Describe the structure of the nucleus.
The nucleus has two unit membranes separated by the perinuclear cisterna. Outer membrane is continuous with the ER and can be studded with ribosomes. The nuclear membrane has pores for the transport of material in and out. The nucleolus is at the center of the nucleus and is the site of ribosome subunit assembly, rRNA synthesis. Fibrous lamina supports the structure of the nuclear envelope.
What are the two types of heterochromatin and how do they differ?
Facultative and Constitutive heterochromatin. Facultative is not transcribed often, DNA shut down until needed, it can be unwound and become euchromatin. Constitutive euchromatin is rarely transcribed, always condensed and usually found at the edge of the nuclear envelope (dark edge).
How are chomosomes packed to form a metaphase chromosome from the DNA double helix.
DNA is wound around an octameric histone core into nucleosomes to look like "beads on a string" formation of chromatin. Histones 2A,2B,3,4 are positively charged molecules that interact with the negatively charged DNA to form beads on a string or 10nm nucleosomes. The beads on a string then interact with Histone 1 to form 30 nm solenoids. The chromosome then condenses to form the metaphase chromosome.
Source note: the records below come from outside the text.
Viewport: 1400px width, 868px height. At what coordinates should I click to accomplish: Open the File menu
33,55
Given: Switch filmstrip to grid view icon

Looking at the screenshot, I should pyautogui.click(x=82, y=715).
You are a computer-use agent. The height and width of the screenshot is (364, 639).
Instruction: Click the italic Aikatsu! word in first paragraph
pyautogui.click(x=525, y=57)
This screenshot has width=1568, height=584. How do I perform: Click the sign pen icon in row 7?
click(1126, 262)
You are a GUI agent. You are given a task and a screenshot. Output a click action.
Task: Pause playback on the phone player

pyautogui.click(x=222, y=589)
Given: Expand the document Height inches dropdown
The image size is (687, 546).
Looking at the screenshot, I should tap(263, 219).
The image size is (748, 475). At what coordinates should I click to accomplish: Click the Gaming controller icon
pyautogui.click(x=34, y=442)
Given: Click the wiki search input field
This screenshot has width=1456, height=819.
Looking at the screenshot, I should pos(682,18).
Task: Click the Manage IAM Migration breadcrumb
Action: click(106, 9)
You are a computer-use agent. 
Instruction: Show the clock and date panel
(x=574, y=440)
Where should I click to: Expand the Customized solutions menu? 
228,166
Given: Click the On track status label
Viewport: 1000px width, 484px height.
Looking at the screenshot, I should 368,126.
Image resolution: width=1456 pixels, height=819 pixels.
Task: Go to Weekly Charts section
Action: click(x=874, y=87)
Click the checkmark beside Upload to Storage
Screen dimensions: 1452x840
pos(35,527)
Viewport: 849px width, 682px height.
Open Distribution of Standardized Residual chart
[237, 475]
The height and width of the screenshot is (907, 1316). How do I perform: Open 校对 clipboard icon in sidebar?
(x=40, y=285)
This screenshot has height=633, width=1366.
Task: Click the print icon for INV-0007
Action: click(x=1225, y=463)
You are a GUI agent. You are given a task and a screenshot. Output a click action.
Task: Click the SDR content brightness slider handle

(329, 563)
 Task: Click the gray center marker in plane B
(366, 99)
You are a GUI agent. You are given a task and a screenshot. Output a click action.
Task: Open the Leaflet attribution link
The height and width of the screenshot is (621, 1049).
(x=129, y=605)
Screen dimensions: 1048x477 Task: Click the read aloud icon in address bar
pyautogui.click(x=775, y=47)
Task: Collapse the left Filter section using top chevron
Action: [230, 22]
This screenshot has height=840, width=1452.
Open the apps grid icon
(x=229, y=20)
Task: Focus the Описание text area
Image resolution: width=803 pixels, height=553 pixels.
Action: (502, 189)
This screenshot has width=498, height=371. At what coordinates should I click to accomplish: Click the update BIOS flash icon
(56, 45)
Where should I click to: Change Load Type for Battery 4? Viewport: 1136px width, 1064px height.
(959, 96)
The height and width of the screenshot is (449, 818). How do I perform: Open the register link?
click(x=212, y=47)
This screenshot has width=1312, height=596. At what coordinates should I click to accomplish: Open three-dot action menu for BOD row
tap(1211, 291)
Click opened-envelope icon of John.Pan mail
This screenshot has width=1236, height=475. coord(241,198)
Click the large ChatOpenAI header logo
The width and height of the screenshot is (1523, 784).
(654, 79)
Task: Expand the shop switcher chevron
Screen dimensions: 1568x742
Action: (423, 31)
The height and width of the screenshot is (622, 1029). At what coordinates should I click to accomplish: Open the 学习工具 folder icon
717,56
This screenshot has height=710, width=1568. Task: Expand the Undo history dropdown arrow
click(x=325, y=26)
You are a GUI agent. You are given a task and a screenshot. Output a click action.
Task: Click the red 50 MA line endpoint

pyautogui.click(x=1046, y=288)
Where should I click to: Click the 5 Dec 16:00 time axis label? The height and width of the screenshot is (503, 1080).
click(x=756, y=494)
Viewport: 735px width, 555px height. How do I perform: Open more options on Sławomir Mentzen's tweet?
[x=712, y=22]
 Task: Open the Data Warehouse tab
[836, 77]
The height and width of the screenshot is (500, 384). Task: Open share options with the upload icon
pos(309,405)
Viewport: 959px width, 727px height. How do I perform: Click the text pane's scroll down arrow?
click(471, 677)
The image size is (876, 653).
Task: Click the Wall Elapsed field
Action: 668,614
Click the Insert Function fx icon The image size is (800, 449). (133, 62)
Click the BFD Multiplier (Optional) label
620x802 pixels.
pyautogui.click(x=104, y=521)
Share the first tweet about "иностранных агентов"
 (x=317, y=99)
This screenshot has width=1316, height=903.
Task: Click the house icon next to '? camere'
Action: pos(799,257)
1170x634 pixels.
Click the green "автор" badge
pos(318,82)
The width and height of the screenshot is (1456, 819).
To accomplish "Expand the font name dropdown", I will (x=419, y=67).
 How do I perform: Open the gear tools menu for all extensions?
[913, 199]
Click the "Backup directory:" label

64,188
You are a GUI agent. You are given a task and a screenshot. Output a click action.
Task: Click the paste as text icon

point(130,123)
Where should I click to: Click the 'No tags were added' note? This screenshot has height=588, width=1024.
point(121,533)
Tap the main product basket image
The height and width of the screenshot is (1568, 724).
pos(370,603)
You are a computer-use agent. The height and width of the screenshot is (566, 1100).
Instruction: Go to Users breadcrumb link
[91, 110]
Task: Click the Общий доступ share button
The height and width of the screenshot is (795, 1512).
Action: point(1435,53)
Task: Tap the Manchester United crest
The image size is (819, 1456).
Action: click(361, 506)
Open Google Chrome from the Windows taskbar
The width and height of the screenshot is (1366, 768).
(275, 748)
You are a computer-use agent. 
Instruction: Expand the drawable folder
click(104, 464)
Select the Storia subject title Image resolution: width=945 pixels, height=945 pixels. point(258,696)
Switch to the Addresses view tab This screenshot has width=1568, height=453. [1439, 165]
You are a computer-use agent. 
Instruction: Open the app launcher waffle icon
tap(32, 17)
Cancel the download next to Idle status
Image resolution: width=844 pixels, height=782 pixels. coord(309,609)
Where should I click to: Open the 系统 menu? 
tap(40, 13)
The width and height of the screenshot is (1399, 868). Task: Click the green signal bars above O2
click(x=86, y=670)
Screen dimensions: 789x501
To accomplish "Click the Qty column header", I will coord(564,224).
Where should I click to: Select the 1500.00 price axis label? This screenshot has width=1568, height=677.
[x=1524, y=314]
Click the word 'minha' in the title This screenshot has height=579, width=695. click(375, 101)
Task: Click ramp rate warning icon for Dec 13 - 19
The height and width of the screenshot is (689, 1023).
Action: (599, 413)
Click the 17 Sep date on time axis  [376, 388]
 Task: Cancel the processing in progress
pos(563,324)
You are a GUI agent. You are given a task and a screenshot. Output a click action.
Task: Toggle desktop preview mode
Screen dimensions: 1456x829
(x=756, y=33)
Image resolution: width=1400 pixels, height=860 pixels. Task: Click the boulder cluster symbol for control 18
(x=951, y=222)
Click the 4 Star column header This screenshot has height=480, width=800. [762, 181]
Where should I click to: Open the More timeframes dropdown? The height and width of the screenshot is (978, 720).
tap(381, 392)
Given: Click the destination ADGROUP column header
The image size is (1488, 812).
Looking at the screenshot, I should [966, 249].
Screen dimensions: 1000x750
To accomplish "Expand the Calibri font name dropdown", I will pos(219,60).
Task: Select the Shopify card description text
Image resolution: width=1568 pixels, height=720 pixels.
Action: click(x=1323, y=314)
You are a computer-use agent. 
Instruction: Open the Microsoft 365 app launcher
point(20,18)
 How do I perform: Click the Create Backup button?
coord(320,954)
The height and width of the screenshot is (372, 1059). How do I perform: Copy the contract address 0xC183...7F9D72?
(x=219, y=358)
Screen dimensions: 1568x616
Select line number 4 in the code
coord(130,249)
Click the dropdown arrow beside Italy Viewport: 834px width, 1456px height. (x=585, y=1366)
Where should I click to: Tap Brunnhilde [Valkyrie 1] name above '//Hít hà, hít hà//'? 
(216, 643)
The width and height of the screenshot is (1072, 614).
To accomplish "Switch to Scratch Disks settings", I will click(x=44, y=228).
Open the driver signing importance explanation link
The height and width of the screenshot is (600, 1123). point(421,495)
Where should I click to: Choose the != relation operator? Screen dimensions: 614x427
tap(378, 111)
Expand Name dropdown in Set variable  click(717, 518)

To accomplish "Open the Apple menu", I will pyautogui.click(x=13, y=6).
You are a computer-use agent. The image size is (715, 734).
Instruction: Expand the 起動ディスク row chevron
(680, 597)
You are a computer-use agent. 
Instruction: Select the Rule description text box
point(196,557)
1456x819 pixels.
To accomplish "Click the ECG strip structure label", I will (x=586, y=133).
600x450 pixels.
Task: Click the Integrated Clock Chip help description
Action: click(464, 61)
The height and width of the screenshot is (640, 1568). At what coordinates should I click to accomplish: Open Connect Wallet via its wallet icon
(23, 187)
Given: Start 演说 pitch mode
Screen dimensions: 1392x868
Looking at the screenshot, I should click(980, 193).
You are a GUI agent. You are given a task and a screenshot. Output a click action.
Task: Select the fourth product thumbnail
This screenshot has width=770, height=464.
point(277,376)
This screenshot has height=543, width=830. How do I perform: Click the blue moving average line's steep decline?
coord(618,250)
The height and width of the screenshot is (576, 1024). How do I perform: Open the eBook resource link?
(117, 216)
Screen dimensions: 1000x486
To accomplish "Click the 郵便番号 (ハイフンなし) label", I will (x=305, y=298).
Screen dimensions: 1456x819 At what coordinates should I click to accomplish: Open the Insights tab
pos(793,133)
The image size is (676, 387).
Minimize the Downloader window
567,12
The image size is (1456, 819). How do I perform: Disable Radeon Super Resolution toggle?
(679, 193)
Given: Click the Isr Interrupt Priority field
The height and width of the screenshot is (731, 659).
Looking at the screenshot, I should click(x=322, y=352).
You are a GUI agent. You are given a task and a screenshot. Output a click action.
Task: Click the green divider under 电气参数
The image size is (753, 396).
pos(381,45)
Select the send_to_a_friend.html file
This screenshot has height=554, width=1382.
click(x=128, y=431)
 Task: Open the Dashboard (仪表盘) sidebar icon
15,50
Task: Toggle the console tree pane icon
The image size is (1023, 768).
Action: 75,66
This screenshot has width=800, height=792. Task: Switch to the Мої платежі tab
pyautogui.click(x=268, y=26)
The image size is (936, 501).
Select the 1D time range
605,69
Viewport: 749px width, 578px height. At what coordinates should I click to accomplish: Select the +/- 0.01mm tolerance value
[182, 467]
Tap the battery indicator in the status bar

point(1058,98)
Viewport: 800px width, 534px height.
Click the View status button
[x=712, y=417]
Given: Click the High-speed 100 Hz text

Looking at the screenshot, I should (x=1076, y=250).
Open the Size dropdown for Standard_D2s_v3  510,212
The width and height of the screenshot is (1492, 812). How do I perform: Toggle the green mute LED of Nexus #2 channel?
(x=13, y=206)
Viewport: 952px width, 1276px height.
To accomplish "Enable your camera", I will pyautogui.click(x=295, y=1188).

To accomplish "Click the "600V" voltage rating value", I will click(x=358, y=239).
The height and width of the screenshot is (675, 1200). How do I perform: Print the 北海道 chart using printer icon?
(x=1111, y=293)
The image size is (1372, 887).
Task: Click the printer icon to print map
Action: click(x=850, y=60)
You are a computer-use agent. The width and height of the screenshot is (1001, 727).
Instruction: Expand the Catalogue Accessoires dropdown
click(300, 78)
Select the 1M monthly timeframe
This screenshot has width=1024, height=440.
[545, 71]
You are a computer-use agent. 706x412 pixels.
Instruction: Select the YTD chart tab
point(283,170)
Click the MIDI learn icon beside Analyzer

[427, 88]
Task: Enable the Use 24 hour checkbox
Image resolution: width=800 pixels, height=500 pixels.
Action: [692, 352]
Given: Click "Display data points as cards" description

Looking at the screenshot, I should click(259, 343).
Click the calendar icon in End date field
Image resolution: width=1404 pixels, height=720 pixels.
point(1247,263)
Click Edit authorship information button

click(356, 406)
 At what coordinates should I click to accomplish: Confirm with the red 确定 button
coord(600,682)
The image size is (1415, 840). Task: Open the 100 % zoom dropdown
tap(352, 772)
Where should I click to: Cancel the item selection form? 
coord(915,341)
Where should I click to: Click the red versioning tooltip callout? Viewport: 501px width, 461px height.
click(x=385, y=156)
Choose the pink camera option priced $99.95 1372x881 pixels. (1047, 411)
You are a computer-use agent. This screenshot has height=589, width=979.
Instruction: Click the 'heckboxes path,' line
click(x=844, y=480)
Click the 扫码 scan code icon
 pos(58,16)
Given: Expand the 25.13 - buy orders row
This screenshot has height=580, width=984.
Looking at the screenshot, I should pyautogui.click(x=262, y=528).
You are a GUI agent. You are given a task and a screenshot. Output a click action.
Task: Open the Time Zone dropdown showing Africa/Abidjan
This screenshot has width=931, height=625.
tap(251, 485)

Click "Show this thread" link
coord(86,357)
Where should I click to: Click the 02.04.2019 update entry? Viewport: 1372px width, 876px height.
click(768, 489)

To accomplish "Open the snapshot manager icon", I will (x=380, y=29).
The nuclear fibrous lamina is essential to supporting the nuclear envelope, what is it made up of?
Nuclear lamins A, B, C, a type of intermediate filament, and many proteins both intergral and peripheral. The fibrous lamina is a lattice network. The lamins help in the attachment of chromatin to the nuclear envelope, structural integrity of the envelope, and reassembly following nuclear envelop breakdown during mitosis.
How does the nuclear envelope breakdown during mitosis?
The breakdown is triggered, in part, by the phosphorylation of nuclear lamins.
What is the importance of nuclear pores? What are they composed of?
They are the transport channels in the nuclear envelope and allow things to flow in and out. 100 proteins make up the pores including nuclear porins. Small mols. diffuse freely and larger material is actively transported. Specific transport is mediated by import and export signals and chaperone molecules.
What is the NOR?
The nucleolar organizing regions of 10 chromosomes that contain ribosomal DNA genes.
What is NLS?
Nuclear Localization Signal --> importins act with pore fibrils and NLS to bring things into the nucleus.
What are the basic functions of the cell cycle?
1) To copy and pass on its genetic material to the next generation of cells, 2) To produce 2 genetically identical daughter cells, with accuratley replicated chromosomal DNA, 3) to correctly segregate the DNA into 2 cells, 4) duplicate organelles and macro-molecules
Which is the longest phase in the cell cycle?
Interphase - when cell transcribes genes, grows, differentiates, and carries out cellular functions. It has G1, S, and G2 phases. 25/30 hours
What occurs during the 3 phases of interphase: G1, G2, and S?
During G1 and G2 the cell grows and monitors internal and external conditions before commiting to M phase. During S phase or synthesis, DNA replicates.
What does the length of G1 depend upon?
The rate of cell division
When do cells enter G0? Give examples of cells that remain in this phase.
Cells opt out of the cell cycle during G1 and enter a quiescent phase, G0 if cell conditions are not ideal for division --> stay in G0 until conditions improve. Nerve cells and skeletal muscle cells permanently stay in G0 b/c they are terminally differentiated and don't divide.
What checkpoints must be passed at the G1 and G2 phases of the cell cycle?
G1 checkpoint - sufficient nutrients, DNA is intact and ready for replication.
G2 checkpoint - extracellular signals present, envrionment favorable, dNA replicated?
What is morphogenesis that occurs during embryonic development?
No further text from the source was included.